EXCERPT TO READ -
[Start of section]
Philip Roth is considered by some to be the finest American novelist of the last 25 years. In his latest book, Everyman, he reflects on old age, sickness and death.

The main character is never named " he is the "everyman' of the title. The book begins at his funeral, then flashes back and forward to key moments in his life, with a focus on his final years. It is not an attractive life " three failed marriages, multiple infidelities, two estranged sons and a retirement lacking meaning and satisfaction.

It was the description of old age that I found especially notable. Everyman moves into a retirement village, where he finds health, hospitals and past glories to be the main subjects of conversation. Roth expertly takes us into the world of the aged. Some of the passages are superbly insightful:

“Lie there until it starts to work,” he said. “Then come join the class.”

“I do apologize for all this,” she said as he was leaving. “It’s just that pain makes you so alone.” And here the fortitude gave way again and left her sobbing into her hands. “It’s so shameful.”

“There’s nothing shameful about it.”

“There is, there is,” she wept. “The not being able to look after oneself, the pathetic need to be comforted. . .”

“In the circumstances, none of that is remotely shameful.”

“You’re wrong. You don’t know. The dependence, the helplessness, the isolation, the dread " it’s all so ghastly and shameful. The pain makes you frightened of yourself. The utter otherness of it is awful.”
[End of section]
RECORDS -
[Start of section]
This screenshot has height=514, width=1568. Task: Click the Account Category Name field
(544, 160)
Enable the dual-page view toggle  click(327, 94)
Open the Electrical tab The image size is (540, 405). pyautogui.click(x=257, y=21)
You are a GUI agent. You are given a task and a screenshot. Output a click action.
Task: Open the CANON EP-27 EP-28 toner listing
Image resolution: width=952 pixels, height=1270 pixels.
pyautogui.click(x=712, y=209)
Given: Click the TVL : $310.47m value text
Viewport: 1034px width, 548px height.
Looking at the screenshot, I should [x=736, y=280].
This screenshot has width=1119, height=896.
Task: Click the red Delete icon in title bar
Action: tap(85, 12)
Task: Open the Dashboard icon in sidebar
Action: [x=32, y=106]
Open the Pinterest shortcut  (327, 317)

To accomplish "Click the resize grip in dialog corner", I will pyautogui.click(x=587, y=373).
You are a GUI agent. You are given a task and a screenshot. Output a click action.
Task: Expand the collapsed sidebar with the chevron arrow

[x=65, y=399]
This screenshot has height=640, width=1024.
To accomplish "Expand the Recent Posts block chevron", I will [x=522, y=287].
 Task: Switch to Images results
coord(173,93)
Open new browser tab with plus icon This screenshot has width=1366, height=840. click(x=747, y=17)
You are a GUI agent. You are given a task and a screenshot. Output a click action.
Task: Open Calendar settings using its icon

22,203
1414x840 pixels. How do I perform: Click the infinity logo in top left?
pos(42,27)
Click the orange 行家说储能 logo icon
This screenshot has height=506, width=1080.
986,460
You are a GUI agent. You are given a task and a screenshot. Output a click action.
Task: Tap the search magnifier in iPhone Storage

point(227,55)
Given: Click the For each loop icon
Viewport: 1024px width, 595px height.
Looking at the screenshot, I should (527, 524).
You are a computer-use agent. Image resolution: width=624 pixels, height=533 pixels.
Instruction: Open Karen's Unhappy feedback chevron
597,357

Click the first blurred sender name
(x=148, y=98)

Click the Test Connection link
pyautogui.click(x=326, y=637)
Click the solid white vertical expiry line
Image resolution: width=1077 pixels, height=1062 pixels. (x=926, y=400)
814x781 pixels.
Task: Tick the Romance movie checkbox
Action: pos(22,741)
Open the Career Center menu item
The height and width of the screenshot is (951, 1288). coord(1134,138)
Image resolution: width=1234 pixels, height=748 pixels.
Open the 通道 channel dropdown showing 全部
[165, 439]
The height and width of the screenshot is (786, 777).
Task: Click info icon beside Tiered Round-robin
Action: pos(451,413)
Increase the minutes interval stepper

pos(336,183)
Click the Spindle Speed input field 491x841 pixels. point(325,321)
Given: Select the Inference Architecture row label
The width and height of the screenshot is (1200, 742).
[End of section]
REQUIREMENT A - According to the review, at what event does the novel Everyman begin?
REQUIREMENT B - Repeat the passage of the review between "The main character" and "meaning and satisfaction.", inclusive.
The data is not needed for what follows.

WRITTEN RESPONSE A - It begins at the main character's funeral.

WRITTEN RESPONSE B -
The main character is never named " he is the "everyman' of the title. The book begins at his funeral, then flashes back and forward to key moments in his life, with a focus on his final years. It is not an attractive life " three failed marriages, multiple infidelities, two estranged sons and a retirement lacking meaning and satisfaction.